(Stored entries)
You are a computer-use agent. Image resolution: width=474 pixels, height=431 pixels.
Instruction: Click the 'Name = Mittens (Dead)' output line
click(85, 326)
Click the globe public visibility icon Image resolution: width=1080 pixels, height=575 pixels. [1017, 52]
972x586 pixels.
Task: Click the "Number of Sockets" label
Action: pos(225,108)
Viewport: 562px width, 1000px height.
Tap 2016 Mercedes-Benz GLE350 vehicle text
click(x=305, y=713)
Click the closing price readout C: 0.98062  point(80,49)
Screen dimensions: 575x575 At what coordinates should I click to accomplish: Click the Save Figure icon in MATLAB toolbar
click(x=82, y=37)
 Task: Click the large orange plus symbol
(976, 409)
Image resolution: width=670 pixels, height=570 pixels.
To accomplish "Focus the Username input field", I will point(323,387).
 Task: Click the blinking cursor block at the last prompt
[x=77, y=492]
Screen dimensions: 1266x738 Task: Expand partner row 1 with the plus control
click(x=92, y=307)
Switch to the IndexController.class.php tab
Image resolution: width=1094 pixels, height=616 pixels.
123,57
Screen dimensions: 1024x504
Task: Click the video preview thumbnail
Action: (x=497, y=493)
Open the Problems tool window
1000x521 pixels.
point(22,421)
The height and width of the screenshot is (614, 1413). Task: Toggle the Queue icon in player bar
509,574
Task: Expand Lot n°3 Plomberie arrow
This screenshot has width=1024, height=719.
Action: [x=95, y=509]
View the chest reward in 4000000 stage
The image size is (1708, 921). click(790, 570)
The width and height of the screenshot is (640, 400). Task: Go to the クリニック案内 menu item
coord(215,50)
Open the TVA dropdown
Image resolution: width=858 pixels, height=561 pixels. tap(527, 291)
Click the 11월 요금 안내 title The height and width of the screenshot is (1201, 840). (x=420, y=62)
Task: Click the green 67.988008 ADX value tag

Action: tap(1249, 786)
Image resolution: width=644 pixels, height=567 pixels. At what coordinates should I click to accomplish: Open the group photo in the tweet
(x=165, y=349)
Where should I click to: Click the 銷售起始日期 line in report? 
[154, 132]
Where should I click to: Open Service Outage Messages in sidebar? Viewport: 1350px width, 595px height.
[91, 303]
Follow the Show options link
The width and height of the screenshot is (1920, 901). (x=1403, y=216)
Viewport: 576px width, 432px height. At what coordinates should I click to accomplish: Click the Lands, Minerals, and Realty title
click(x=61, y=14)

WHAT IS REQUIRED:
Copy every record exactly as presented.

RESPONSE FOR THIS EXERCISE:
You are a computer-use agent. Image resolution: width=474 pixels, height=431 pixels.
Instruction: Click the 'Name = Mittens (Dead)' output line
click(85, 326)
Click the globe public visibility icon Image resolution: width=1080 pixels, height=575 pixels. [1017, 52]
972x586 pixels.
Task: Click the "Number of Sockets" label
Action: pos(225,108)
Viewport: 562px width, 1000px height.
Tap 2016 Mercedes-Benz GLE350 vehicle text
click(x=305, y=713)
Click the closing price readout C: 0.98062  point(80,49)
Screen dimensions: 575x575 At what coordinates should I click to accomplish: Click the Save Figure icon in MATLAB toolbar
click(x=82, y=37)
 Task: Click the large orange plus symbol
(976, 409)
Image resolution: width=670 pixels, height=570 pixels.
To accomplish "Focus the Username input field", I will point(323,387).
 Task: Click the blinking cursor block at the last prompt
[x=77, y=492]
Screen dimensions: 1266x738 Task: Expand partner row 1 with the plus control
click(x=92, y=307)
Switch to the IndexController.class.php tab
Image resolution: width=1094 pixels, height=616 pixels.
123,57
Screen dimensions: 1024x504
Task: Click the video preview thumbnail
Action: (x=497, y=493)
Open the Problems tool window
1000x521 pixels.
point(22,421)
The height and width of the screenshot is (614, 1413). Task: Toggle the Queue icon in player bar
509,574
Task: Expand Lot n°3 Plomberie arrow
This screenshot has width=1024, height=719.
Action: [x=95, y=509]
View the chest reward in 4000000 stage
The image size is (1708, 921). click(790, 570)
The width and height of the screenshot is (640, 400). Task: Go to the クリニック案内 menu item
coord(215,50)
Open the TVA dropdown
Image resolution: width=858 pixels, height=561 pixels. tap(527, 291)
Click the 11월 요금 안내 title The height and width of the screenshot is (1201, 840). (x=420, y=62)
Task: Click the green 67.988008 ADX value tag

Action: tap(1249, 786)
Image resolution: width=644 pixels, height=567 pixels. At what coordinates should I click to accomplish: Open the group photo in the tweet
(x=165, y=349)
Where should I click to: Click the 銷售起始日期 line in report? 
[154, 132]
Where should I click to: Open Service Outage Messages in sidebar? Viewport: 1350px width, 595px height.
[91, 303]
Follow the Show options link
The width and height of the screenshot is (1920, 901). (x=1403, y=216)
Viewport: 576px width, 432px height. At what coordinates should I click to accomplish: Click the Lands, Minerals, and Realty title
click(x=61, y=14)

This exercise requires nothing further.